← Back to context

Comment by Trasmatta

4 years ago

I’m having this struggle with projects at work. I’ve had to push back on all sorts of requests from our project manager and designer so that our team has the bandwidth to focus on some very important stability and security concerns for our next release. They want all sorts of additional fancy bells and whistles (that don’t add much user value or functionality) that we just can’t focus on right now, because it would come at the expense of making sure the feature is actually stable and secure.

I’m almost positive there will be some amount of blowback when the thing releases and there are no stability or security problems…which was only because I made sure we spent the necessary time on them.

Yep, the curse of doing things right. You can't prove it was needed.

You need to demonstrate that you are fixing genuine problems, or you will eventually be replaced by someone who delivers faster, even if there are subsequent bugs.

One way to do this is to negotiate with the business in what needs doing, using risk. If you think there is a risk of a security or stability issue then you should be able to assess that risk. The business can then choose to accept the risk and add some features, or fix the risk. It is essential that the owner of the system officially accepts the risks presented. You cannot own the risks.

This lets the business prioritise the work according to its risk appetite. And if the shit hits the fan, you are not only covered but your reputation will increase.

  • While this works with rational actors the experience I have had in the industry is often the opposite. In fact, the company I work for now is probably the only company I've worked for in the last decade that actually correctly evaluates risk. The average corporate drone overseeing the engineer org is very typically the least rational actor in the entire org.

    Given the opportunity most start-up and mid-tier business will prioritize speed over safety. Despite my many attempts to explain this trade off using various methods such as engineer-speak, business-speak, or some combination of the two the need for money and the need to constantly impress investors trumps all. I have quite literally told people the total cost of a half-fix will be more than double the cost in engineering hours to implement a correct fix and by-and-large the half-fix will be chosen because it "gets the feature out to users quicker". It's the most asinine thing I've heard and I fully understand the need to deliver on time and on budget.

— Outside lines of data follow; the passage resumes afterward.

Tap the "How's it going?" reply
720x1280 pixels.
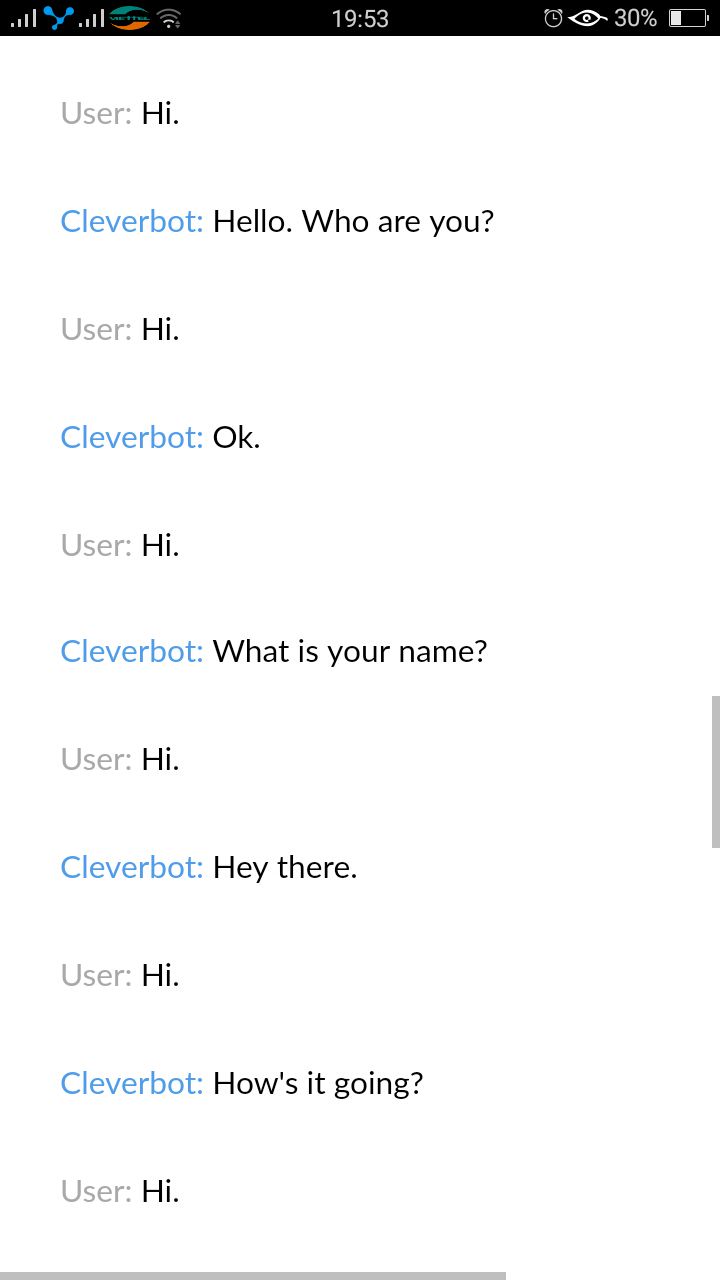click(x=318, y=1083)
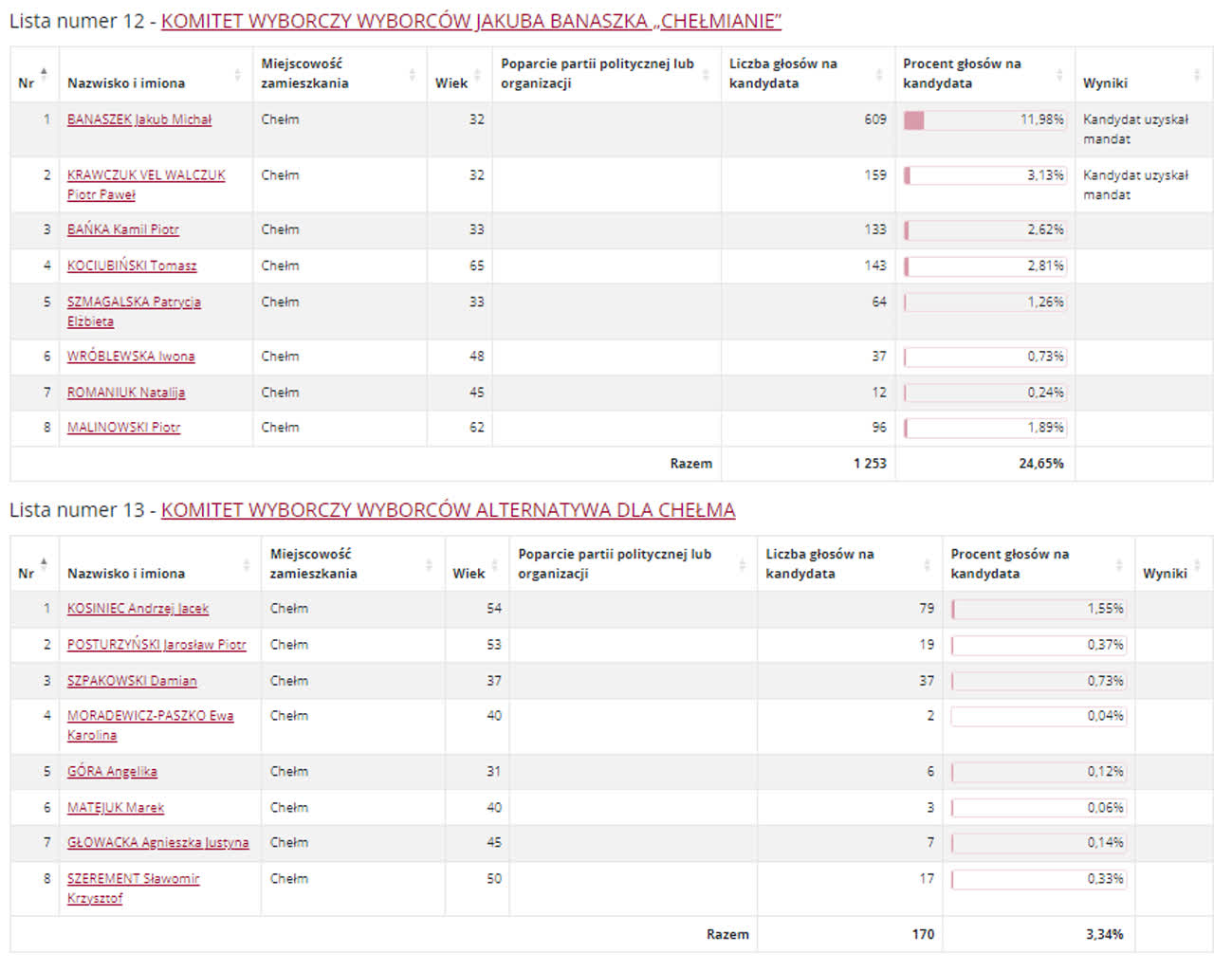Open the KOMITET WYBORCZY JAKUBA BANASZKA CHEŁMIANIE link
1232x971 pixels.
471,21
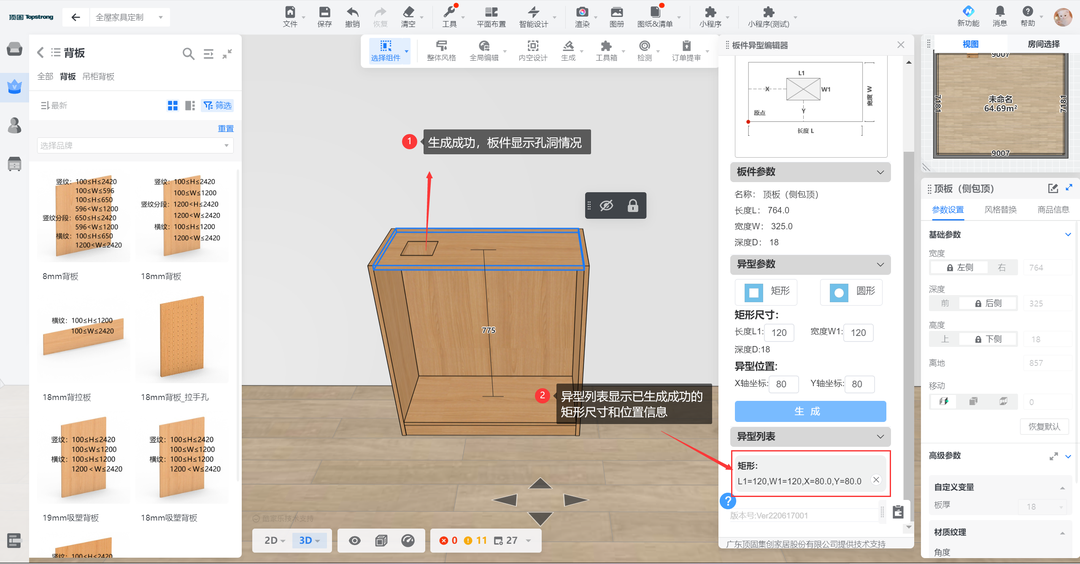1080x564 pixels.
Task: Click the 恢复默认 restore default button
Action: (1043, 426)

    In the end your ass is never covered. It will be your fault whether you suggested to do it and they said no, or they said yes. Your team will end up working the long hours to implement the obvious security and safety changes. The math for the other side is simple, if the cost to take on the risk is less than the cost to implement the fix, it will never get done. Companies use pager duty for free labor for a reason. It's the industry's most effective permitter of poor practices.

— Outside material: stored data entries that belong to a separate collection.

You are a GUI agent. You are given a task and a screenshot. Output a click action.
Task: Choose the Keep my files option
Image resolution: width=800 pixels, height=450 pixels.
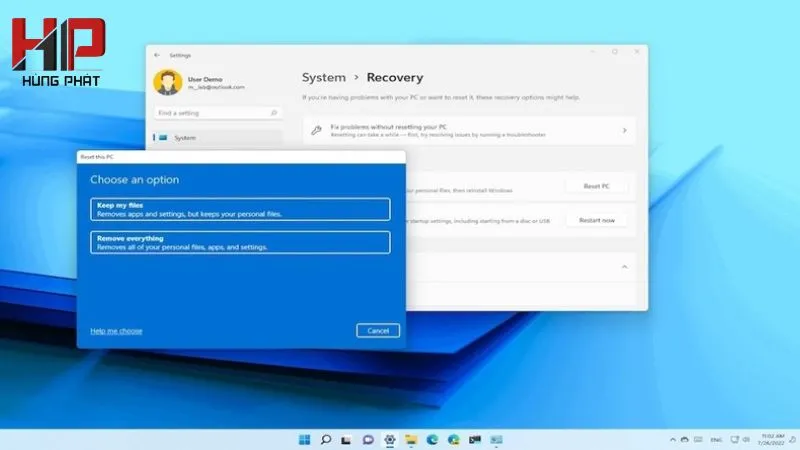(x=240, y=209)
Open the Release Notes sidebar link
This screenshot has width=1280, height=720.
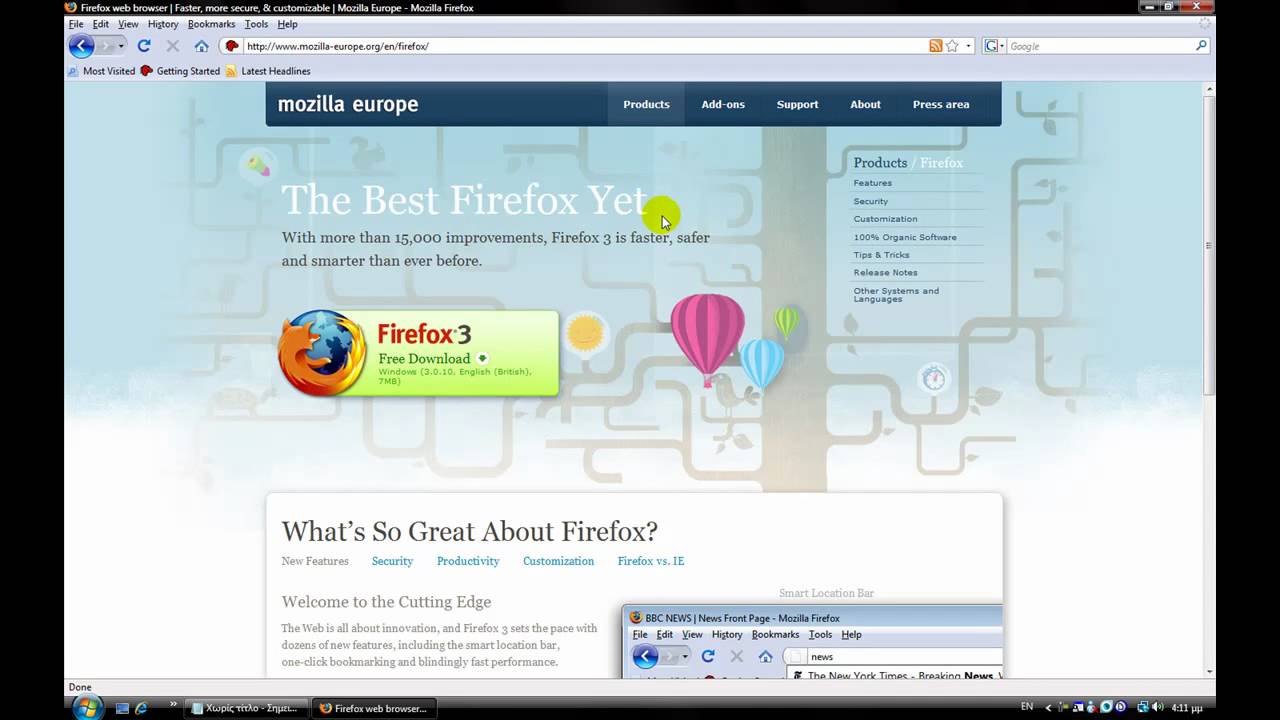pyautogui.click(x=885, y=272)
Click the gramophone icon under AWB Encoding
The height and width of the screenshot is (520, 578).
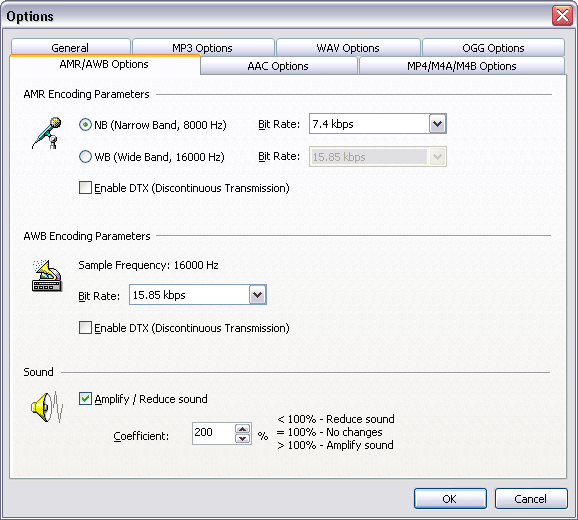click(47, 276)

    Sure, something as simple as "we should really hash our passwords" might be so glaringly obvious even the most dense business person would understand. But when you wander into the land of ambiguity is when you really get burned. When the company is spending $XX,XXX/mo. on cloud storage because the ticket specifically said to not worry about lifecycle it's going to be you in the office explaining why this wasn't fixed. Rarely will any business person take "its your fault" as the answer. They'll happily assign you as many 60 hour weeks as you need to fix the problem and in a large enough corporate-tier screw up you may be the sacrificial lamb for the investors to feel like "the problem was solved".

    Call me cynical but this is an unwinnable battle. Unfortunately, until software bugs start literally killing people, the desire to actually allow engineers to do their job will be low.

    • And that is as it should be (except the blaming for issues you raised).

      The business should be able to choose what the priorities are. The business does not exist to produce beautiful code.

      If a business wilfully disregards security or stability risks that they were informed of, and they get bitten, then they will almost certainly end up paying more to fix in resource and engineering time. But that's the trade off they chose to make.

      If a business plays the blame game here, it's simply time to find another job. They are not going to be a good place to work at all.

      1 reply →

Yet if you acquiesced to those bells and whistles and there were stability or security problems it would be much worse for you personally.

It sounds like you guys don't trust each other - they don't trust your ability to assess risk and you don't trust their ability to properly value features vs those risks. As a tech lead in those environments sometimes it helps to act like a lawyer, communicate the risks, let them make the decisions but cover your ass and get everything in writing.

Hero’s get rewarded: allow something critical to break in a non-catastrophic manner and then get recognition for fixing it promptly (ideally with some high profile drama).

There is usually far less reward for preventative measures that avoided breakage in the first place.

Ideally, the fact that you're working on internal maintenance shouldn't even be known to external customers.

My rule of thumb is that 1/3 of engineering time needs to be spent on maintenance.

  • You should add an additional rule that another 1/3 of the time will need added on maintenance for the 1/3rd of the time spent on new features.

    1/3 = adding new features.

    1/3 = maintaining the security posture of the application and keeping it up to date.

    1/3 = spent figuring out why the new features blew up in the field after passing all testing.